Rainier Spencer, anthropology & ethnic studies professor
Rainier Spencer didn't take a typical undergrad-to-doctorate path in becoming a professor. The former military officer stumbled into his second career after Army personnel reviewed his record and discovered his art major. That somehow made him a candidate for teaching philosophy at West Point if, at the Army's expense, he wanted to go to Columbia University for graduate school. "It was considered a career detour and I nearly turned it down," he says. Spencer's wife was perhaps the wiser one, pointing out that more education could only lead to more opportunities.
The One-Drop Rule: I didn't really question the issue of race until I began teaching philosophy at West Point. It was like going from night to day. Everything I knew no longer made sense. I grew up under the one-drop rule, which for 400 years has defined mixed-race people as black. In philosophy this is an illogical argument. How is it that my father's contribution overshadows my mother's? I gravitated toward the multiracial movement, but that didn't make sense either.
Bucking the Trend: My area of study is in "multiracial" identity, and what I have to say isn't politically correct -- I think I'd get booed off Oprah for saying this, but the term is bogus and it's overly rife with emotion.
Multiracism: People from mixed backgrounds will say they're discriminated against because they're mixed. They're not -- they're discriminated against because they're part black, because of the part that's not the majority.
The Fallacy: The movement for the "multiracial" label largely grew out of white moms advocating for their children from a black father. They wanted their children to have what they felt was a better identity. But you can't have "multiracial" children unless you believe there is more than one race, and there isn't. And you shouldn't base your identity on something that doesn't even exist. Race is purely a social construct. All humans are a single species. Ask any biologist or geneticist.
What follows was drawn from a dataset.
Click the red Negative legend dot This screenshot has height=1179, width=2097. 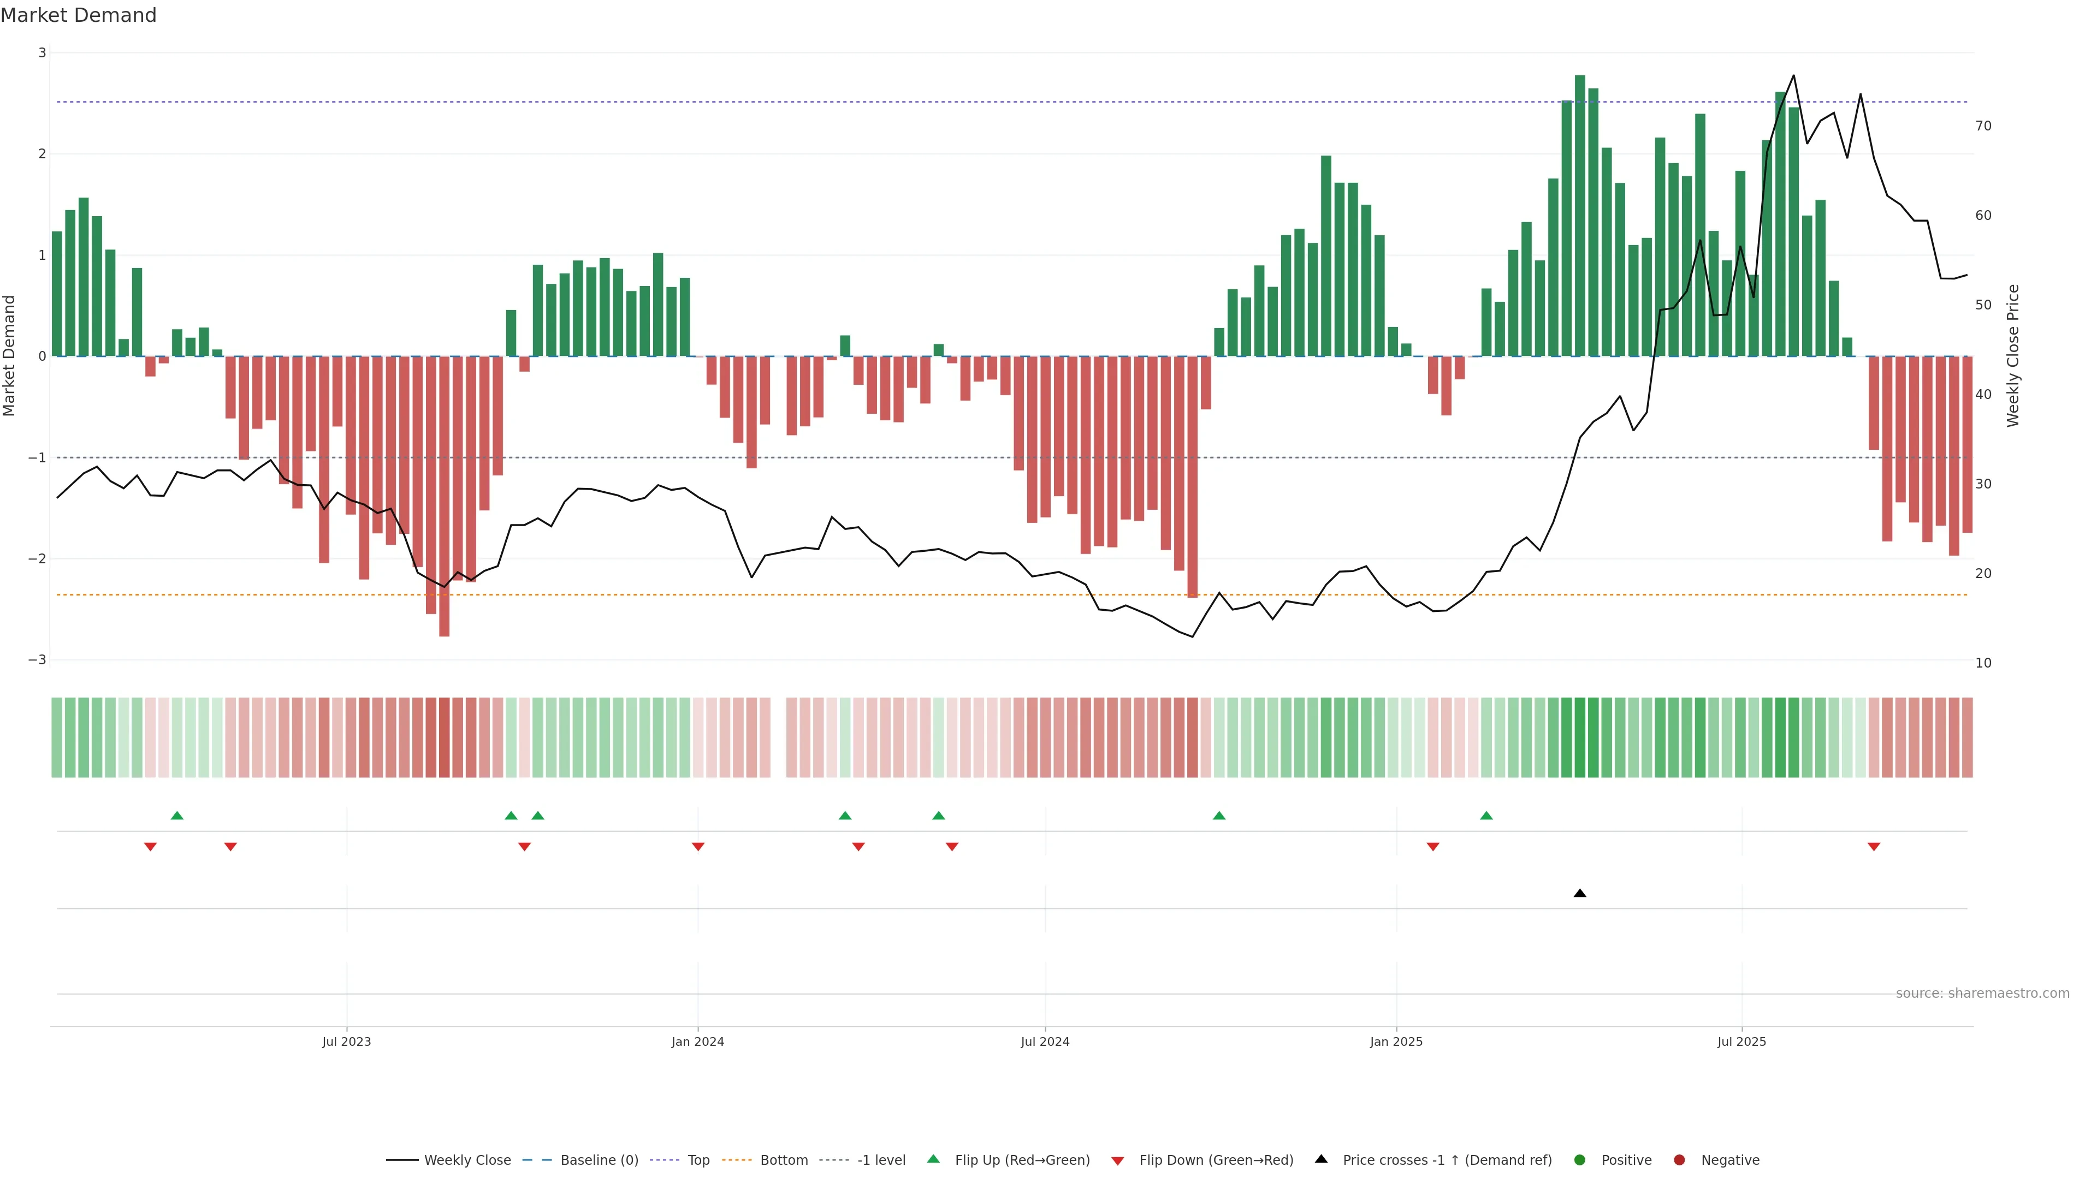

Deceiving Appearances: You see Michael Jordan and Kobe Bryant dominating basketball and you draw this conclusion that blacks must be more naturally gifted. Then you might conclude there's a biological basis in that. But in the 1920s the best professional basketball players were Jews. They lived in the inner city then. They excelled in basketball because that's what they had access to.
Those assumptions hurt white kids, too. They don't try basketball because they think they can't be as good as the black kids.
Eliminating Racism: We have to think it can be done, otherwise the future is too dark.
Approach: I'm not out to be a social force or to advocate for one way or another based on how I feel about it. All I can do is be an academic, to critically study the issues and bring scholarly integrity to the discussions.
The Double-edged Sword: Race doesn't exist, but the concept of race is deeply ingrained. So we can't take "race" off the census forms because racism is very real. So how do you track the effects of racism without asking people to selfidentify?
Language: Who says the preferred term is "African-American" or "black," and what does that actually tell us? I'm male, a professor, Christian, live in the West -- these things tell you who I am. But saying I'm Afro-American doesn't tell you anything. It doesn't mean I like hip-hop or I'm from an inner city.
Still, I don't have the answer for where to go from here. It's hard to imagine what the language would be other than it must be different. I do know that "race" and "multiracial" shouldn't be a part of our vocabulary.
Ethnicity: Ethnic identity is a stronger support to hang a person's identity on, but it shouldn't become a shorthand for race. Ethnicity has to do with customs, dress, and beliefs. It should be a very, very rich set of adjectives that can help define a person. A lot of Americans don't really have an ethnic identity. Most of us are just Americans.
Ancestry: Would you be proud of your grandfather if he was Jack the Ripper? We like to assume the greatness of our ancestors, but not the evilness. I think you ought to be consistent.
Training: Sensitivity programs are the most counterproductive things you can do. Forcing people into something just doesn't work. The people who are closed to it are not going to accept it by going to a class. And those who are open to it are going to be angered by the fact they have to go to a class -- the message will be lost.
In the Classroom: Students are drawn to learning about their own cultural history. It's not something they really get in high school. Here they seek out the deep well of information that exists at universities.
As a professor, it's not your job to get students to think a certain way. My job is to provide history and background -- the kind that's founded in good research, not what they get from reading mainstream media. Newsweek and Time -- they're just filled with what's trendy.
The End Product: More than anything, I hope that students leave my classes able to articulate and defend their opinions with solid information.